Dün gazetemizin manşeti ‘Marmara gerim gerim’ idi…

Önceki gün ise ‘Şehirler tabut dolmasın diye’ manşet yapılmıştı.

Deprem ile ilgili yıllardır herkes konuşuyor ama yeterince gerekli çalışmalar yapılmıyor.

İlk defa önemli bir adım atıldı.

Türkiye’nin yapı risk analizi. Tahminlere göre de değil gerçek verileri ortaya çıkaracak genelge Çevre ve Şehircilik Bakanı Murat Kurum imzasıyla en riskli alanların 3 ay içerisinde Bakanlığa bildirilmesi için genelge 81 ile gönderildi.

Çevre ve Şehircilik Bakanlığı kentsel dönüşüm sürecini hızlandıracak, riskli binaları öncelikli olarak dönüştürecek yeni bir dönemi başlattı. 

Tüm il ve ilçelerde riskli binaları ortaya çıkaracak ve buna göre kentsel dönüşüm planlamasını yapacak Bakanlık...

"En riskli alanların 3 ay içerisinde Bakanlığa bildirilmesi" genelgesi başlangıç için mantıklı ve yasal bir adım.

Türkiye’nin riskli yapılarının net olarak çıkmasının ardından devletin elinde gerçek bir veri olmuş olacak. Hem de vatandaş nasıl binada ikamet ettiğini bilmiş olacak.

Bu veriler çerçevesinde kentsel dönüşüm sürecinin hızlanması ve ilgililere düşen gerekli tedbirlerin alınmasına büyük vesile olmasını ümit ediyoruz.

Depremin ne zaman olacağı bilinmeyebilir ancak ne zaman ve nasıl tedbir alacağımız bellidir.

Çevre ve Şehircilik Bakanlığı’nın kentsel dönüşüm uygulamalarında karşılaşılan sorunların çözümü, dönüşüm sürecinin iyileştirilmesi ile yerleşim ölçeğindeki kentsel dönüşümün bütüncül bir şekilde yönetilmesini sağlamak amacıyla yeni bir yaklaşıma ihtiyaç duyması önemli bir adımdır.

Yaşanan kentsel dönüşüm çalışmaları çıkmaza girdi.

Bu çıkmazdan hep beraber çıkmamız gerekiyor.

Dünyada yapılan örnek çalışmalar var.

Ülkemizde yaşanan depremlerden yeterince ders almamız gerekiyor.

Yapılmış olan kaçak ve usulsüz binalar, müteahhit ve denetim hataları yüzünden insanlar canları ve mallarını kaybediyor.

İşini layıkıyla yapanların sayısı azımsanmayacak sayıdadır.
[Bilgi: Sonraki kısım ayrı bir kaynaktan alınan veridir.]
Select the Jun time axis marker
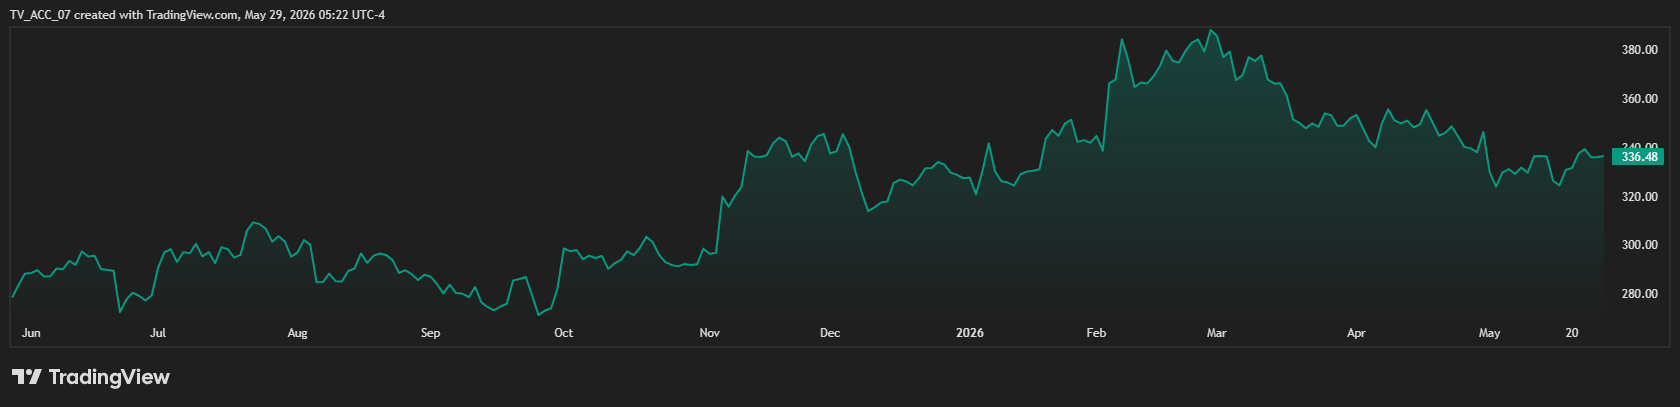This screenshot has width=1680, height=407. pos(31,333)
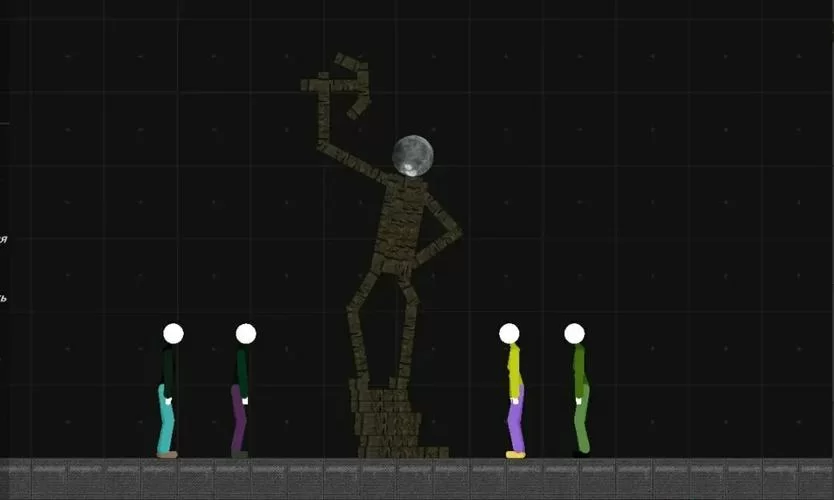Click the green pants of the rightmost stickman
Screen dimensions: 834x500
(x=581, y=422)
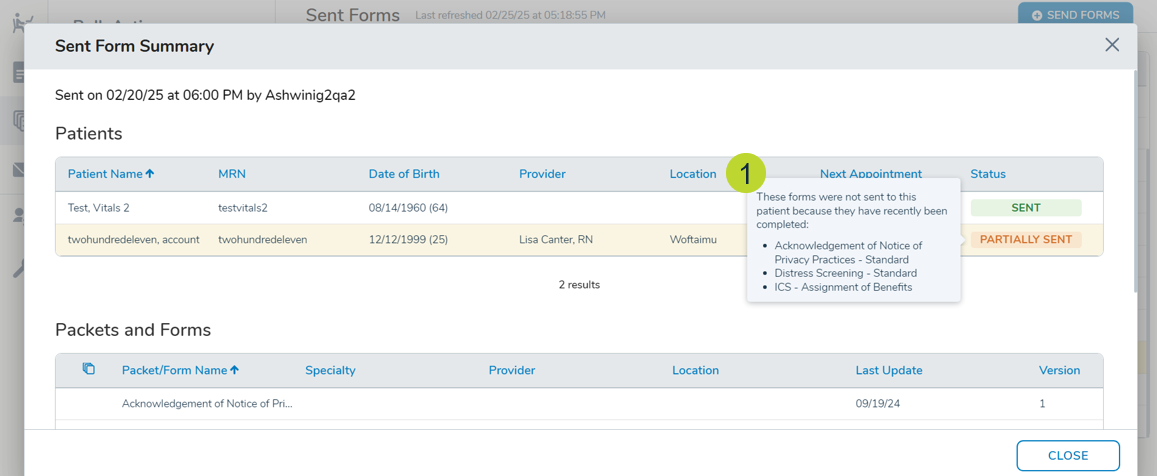Image resolution: width=1157 pixels, height=476 pixels.
Task: Click the green SENT status badge
Action: [x=1025, y=208]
Geçmişte yapılan binaların bazılarının kullanım ömrünü doldurmuş olması,

kiminin malzeme eksikliği,

kiminin sonradan usulsüz kat çıkmaları

ve en önemlisi de ucuza mal edilmesi

ülkeye büyük bedeller ödetiyor.

Bazı binaları yapılırken görüyoruz ve ne kadar güvensiz olduğunu izliyoruz.

Kullanılan malzemeler ve işçiliği görünce nasıl denetimlerden geçiyor diye düşünmeden edemiyoruz.

Aslında bir ev ya da işyeri satılırken mutlaka risk raporu şartı konulmalı.

Kentsel dönüşüm

rantsal dönüşüme dönmemeli.

Kentsel dönüşüm yaparken aslında geçmişte yapılan plansızlıkları da göz önüne alarak bir taraftan da şehri yeniden inşa etme fırsatı bulmuş olacağız.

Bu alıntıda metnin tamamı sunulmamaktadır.